Dans le cadre du 1er pilier (AVS), le concubinage n’est pas reconnu. Ainsi, en cas de décès, le concubin survivant ne percevra aucune rente de veuve ou de veuf. À la retraite, chaque partenaire touchera une rente calculée sur la base de ses propres cotisations.
Pour le 2e pilier, la loi ne reconnaît pas automatiquement le concubinage au même titre que le mariage. Toutefois, de nombreuses caisses de pension prévoient dans leur règlement des prestations en faveur du concubin survivant, sous certaines conditions.
Il est donc fortement recommandé aux couples vivant en concubinage de se renseigner auprès de leur caisse de pension afin de vérifier si le concubinage est reconnu et, le cas échéant, de connaître les démarches à effectuer ainsi que les conditions à remplir. Certaines institutions exigent notamment qu’une déclaration officielle du concubinage soit effectuée du vivant de l’assuré. À défaut, aucune prestation ne pourra être versée, même si les autres conditions sont réunies.

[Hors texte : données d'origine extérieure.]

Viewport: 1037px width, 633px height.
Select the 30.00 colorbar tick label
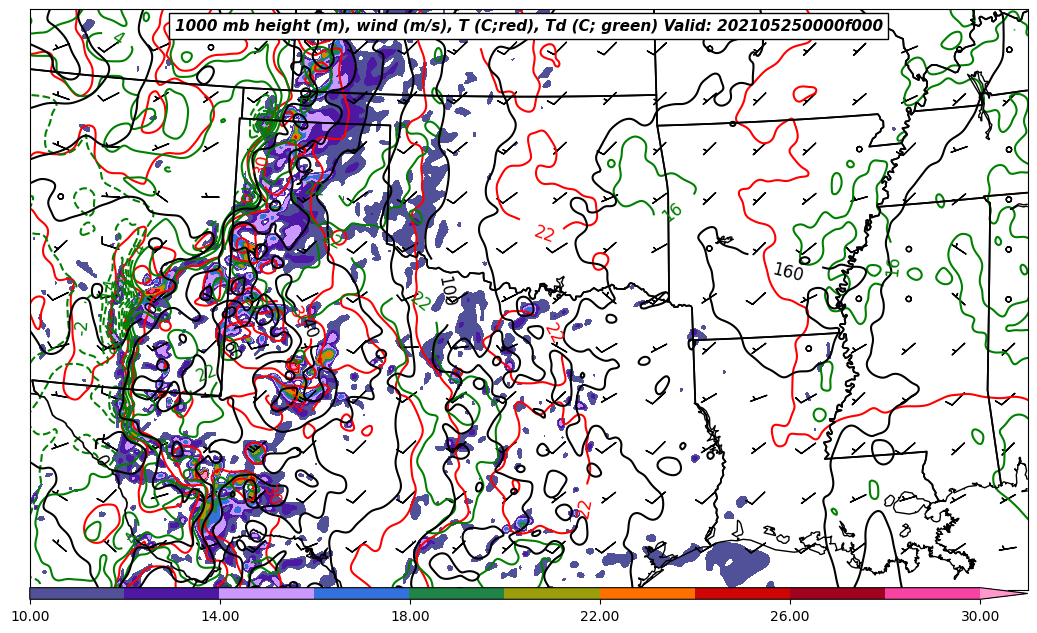tap(980, 616)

S’agissant de Retraites Populaires Fondation de prévoyance, des prestations en cas de décès peuvent être accordées au concubin survivant si les conditions cumulatives suivantes sont respectées :
- l’assuré ou le pensionné défunt formait avec le survivant une communauté de vie ininterrompue d’au moins cinq ans immédiatement avant le décès, ou le survivant doit subvenir à l’entretien d’un ou de plusieurs enfants communs ;
- aucun lien de parenté n’existe entre eux à un degré interdisant le mariage ;
- l’assuré ou le pensionné et le concubin ne sont pas mariés au jour du décès ;
- le concubin ne bénéficie d’aucune prestation de survivant en qualité de conjoint survivant ou de concubin survivant ;
- l’assuré ou le pensionné a annoncé le concubinage à la Fondation, avant son décès, au moyen du formulaire prévu à cet effet.
Concernant le 3e pilier A, le concubin survivant peut être désigné comme bénéficiaire en cas de décès, dans les limites et selon l’ordre des bénéficiaires prévus par la loi, pour autant que les conditions réglementaires soient remplies.
Il convient également de rappeler que le concubin n’est pas héritier légal. Si vous souhaitez transmettre une partie de votre patrimoine à votre partenaire ou organiser la propriété d’un bien commun, des dispositions spécifiques doivent être prévues.
Le concubinage est aujourd’hui largement répandu, mais la prévoyance ne s’y adapte que partiellement. Faire le point avec un professionnel permet d’anticiper certaines difficultés et de s’assurer que son partenaire bénéficie d’une protection adaptée à sa situation.